**FRAGMENTO DE TEXTO**
····················

Ya en muy lejanos tiempos Aristóteles llegó a decir que «la amistad es lo más necesario para la vida». Y lo es en especial hoy. Hoy en que somos esa paradójica muchedumbre solitaria. Esto es ya un tópico en nuestros filmes, novelas y análisis sociológicos. Debe ser un verdadero dogma que es imposible hacerse a la mar solo exitosamente. Una amistad delicadamente cincelada, ese modo de convivencia que cuando está «cuidada como se cuida una obra de arte», sería para Ortega, nada menos que la cima del universo.

····················

**MATERIAL PROPORCIONADO**
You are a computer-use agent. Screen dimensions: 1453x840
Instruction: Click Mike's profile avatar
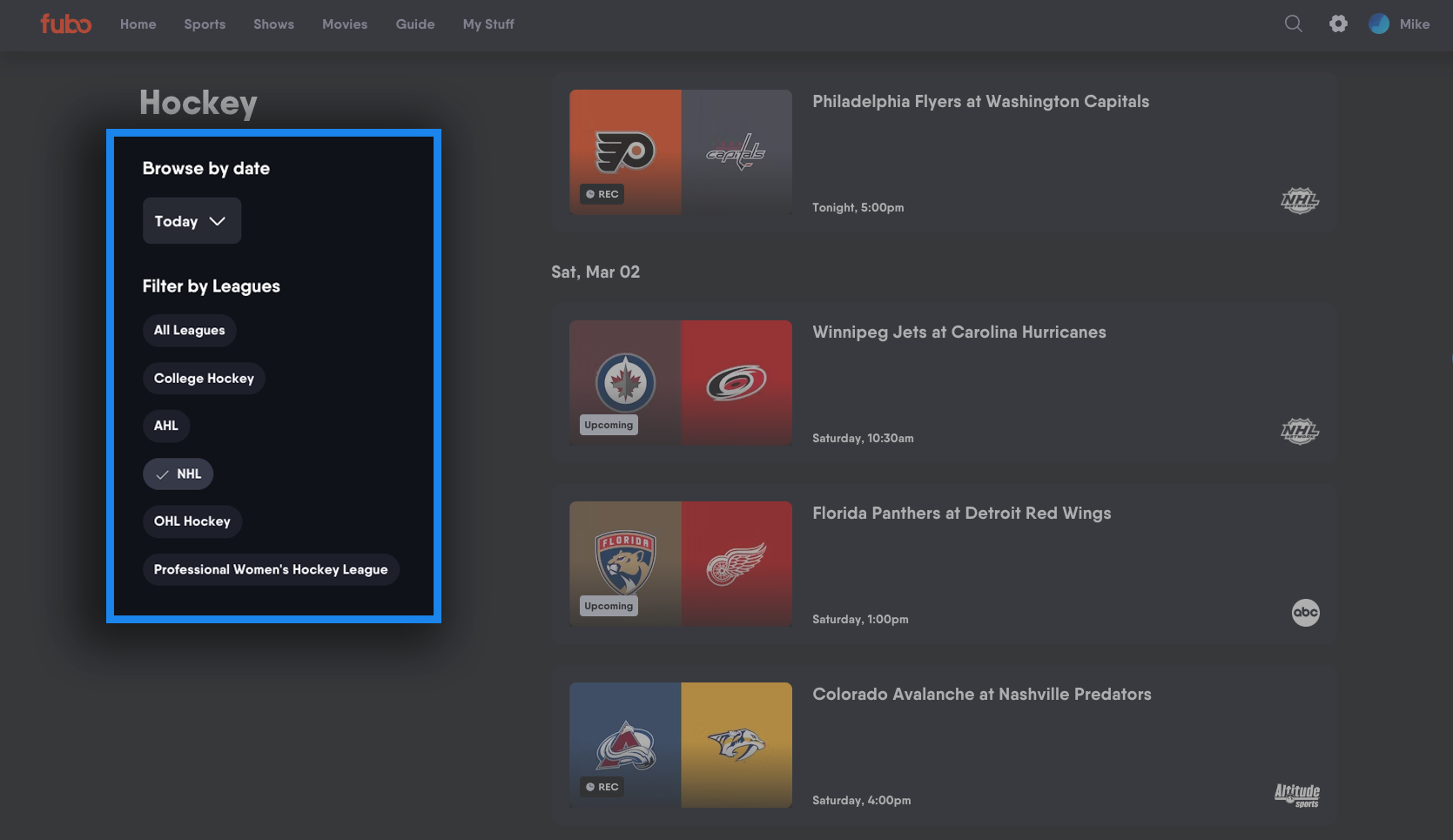click(1379, 24)
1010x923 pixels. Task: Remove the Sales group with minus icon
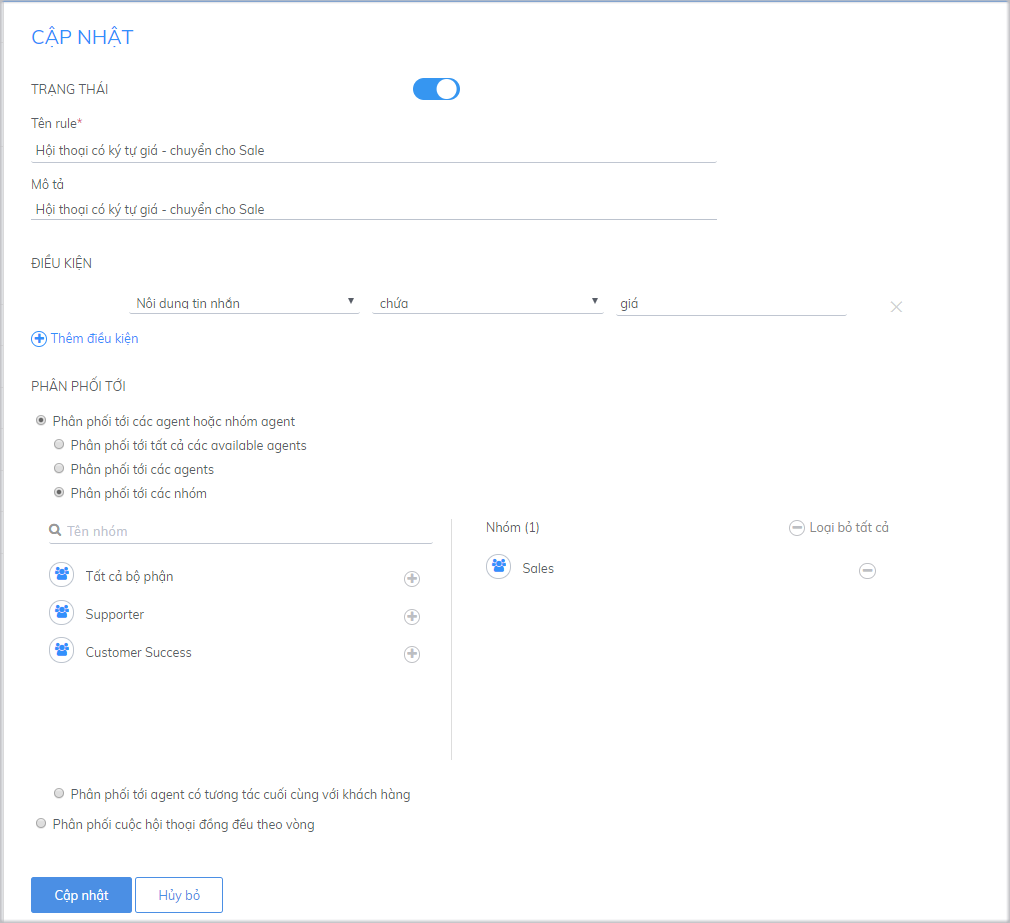[x=868, y=570]
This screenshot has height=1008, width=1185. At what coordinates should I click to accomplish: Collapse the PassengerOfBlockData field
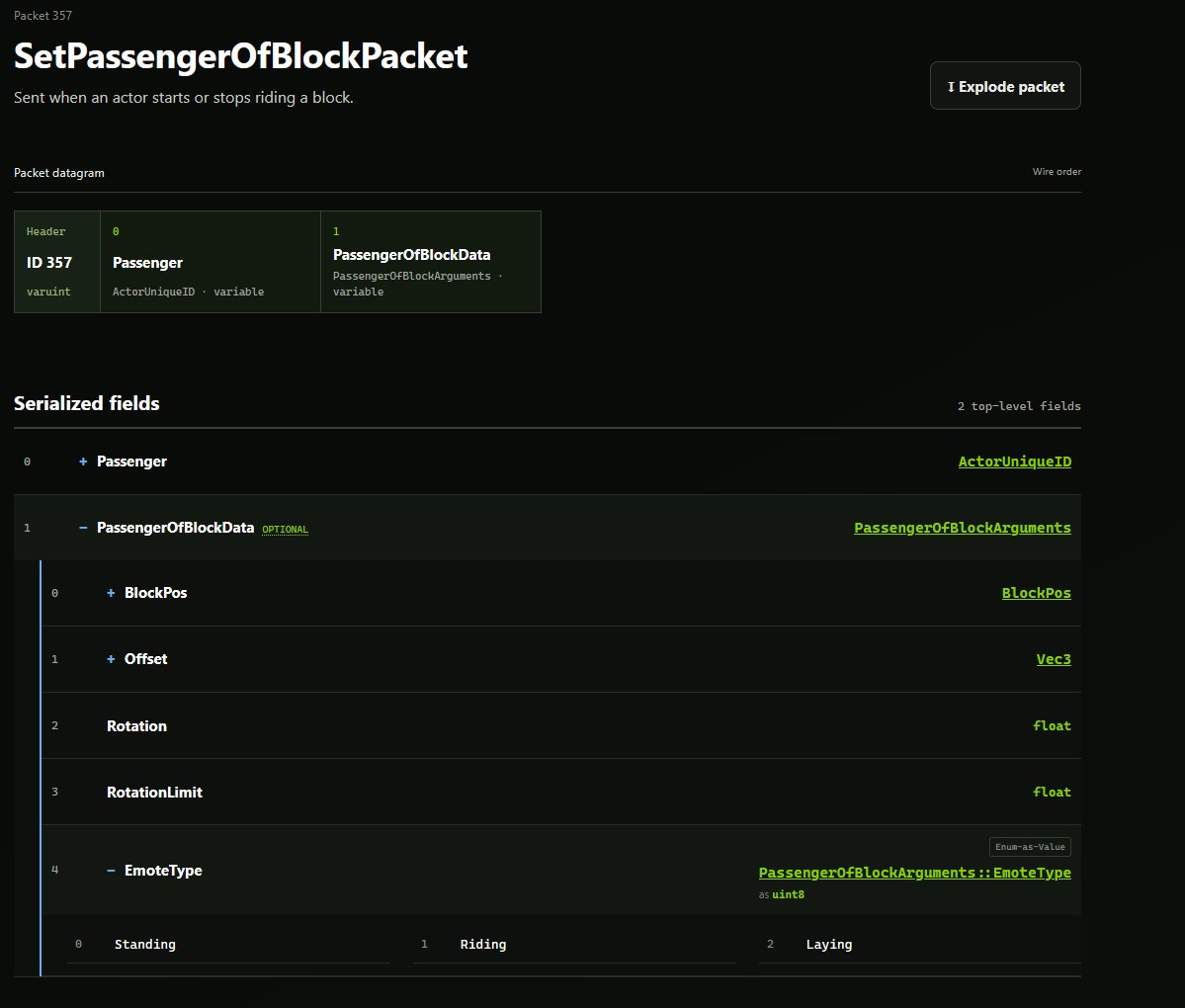pyautogui.click(x=83, y=528)
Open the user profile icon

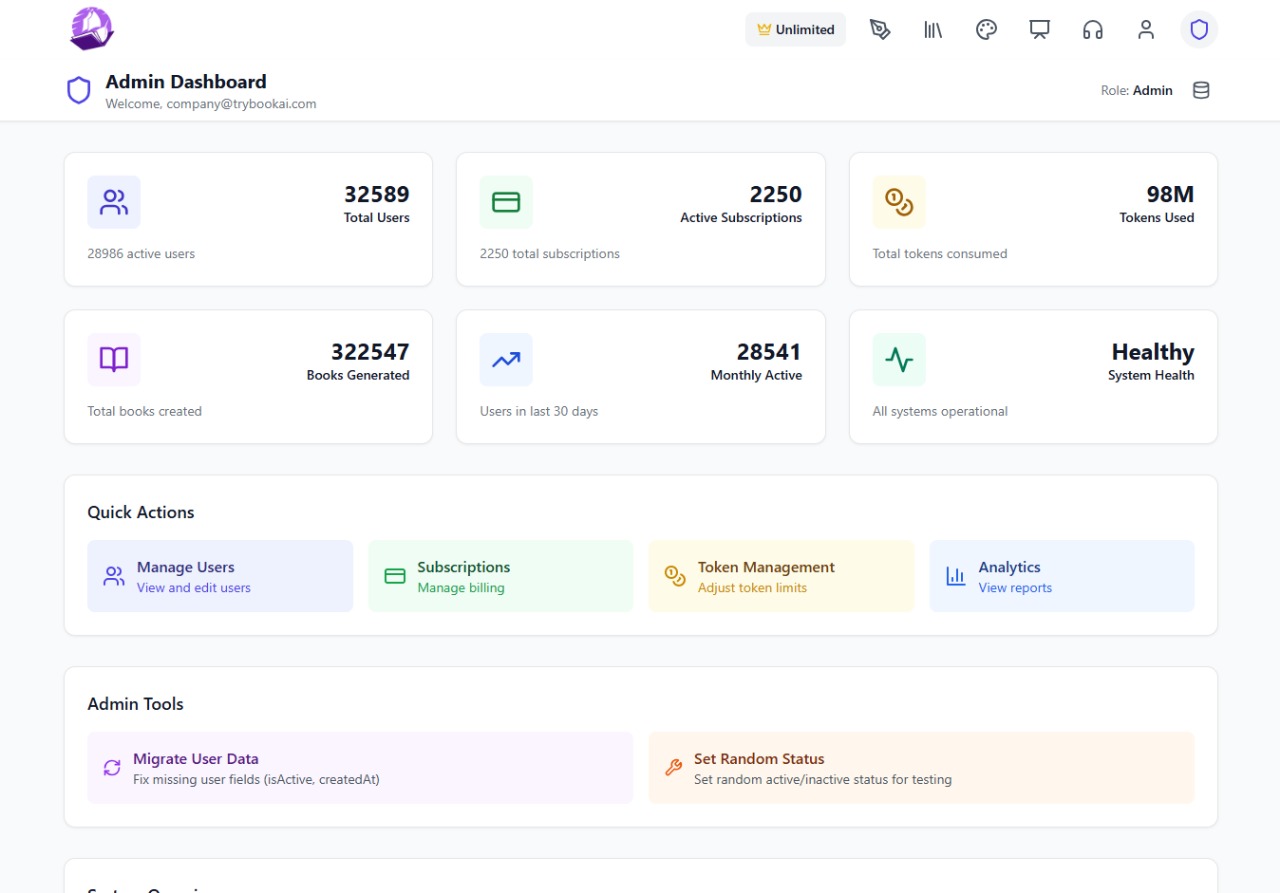click(1146, 30)
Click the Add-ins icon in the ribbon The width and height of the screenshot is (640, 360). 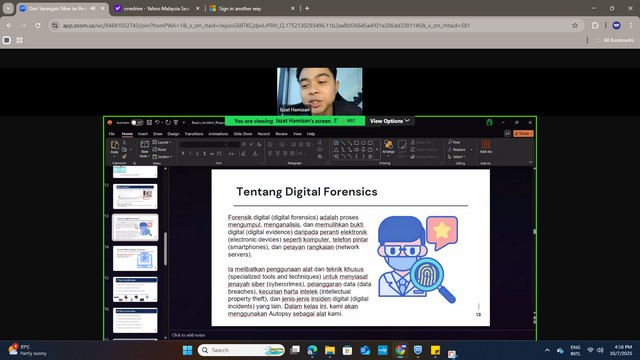(486, 147)
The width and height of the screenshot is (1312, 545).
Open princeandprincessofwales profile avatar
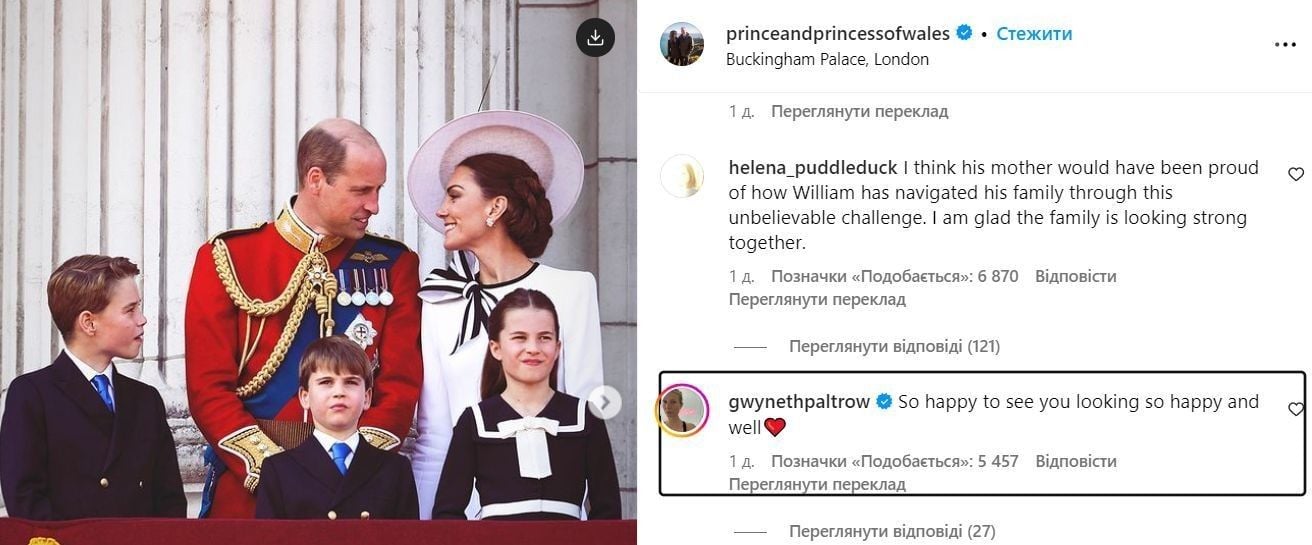[682, 44]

····················

**ACTIVIDADES PROPUESTAS**
1/ Responde a estas preguntas según el texto sobre la amistad:
(a) ¿Qué dijo Aristóteles que es la amistad?
(b) ¿Con qué expresión describe el texto lo que somos hoy?
(c) ¿Qué sería para Ortega una amistad cuidada como se cuida una obra de arte?
2/ Continúa el texto sobre la amistad a partir de su última oración.

**RESPUESTAS DEL EJERCICIO**
1/
(a) Lo más necesario para la vida.
(b) Esa paradójica muchedumbre solitaria.
(c) Nada menos que la cima del universo.

2/
Hay algo que agrava esta situación. Esta sociedad que es tan menesterosa de amistad resulta apellidarse alegremente cristiana. Cristianos hemos sido los que hemos ignorado esta realidad, cristianos los que la falsificamos cruelmente, cristianos los que la hemos secuestrado, los que la mantenemos en campo de concentración. ¿Cómo hemos ignorado que la amistad es un acontecimiento salvífico, un signo de liberación? ¿Cómo, los que nos llamamos creyentes en Jesús, hemos ignorado que su mensaje es mensaje de amistad con los hombres en Dios; mensaje de fraternidad pero no biológica sino amistosa? El Cristo del amor manirroto hacia los maltrechos, ¿no es el mismo que el las confidencias, de la comunidad de amigos? Como yo os he amado (Jn 13,34-35). Está claro cómo amó. Qué sean uno (Jn 17,21).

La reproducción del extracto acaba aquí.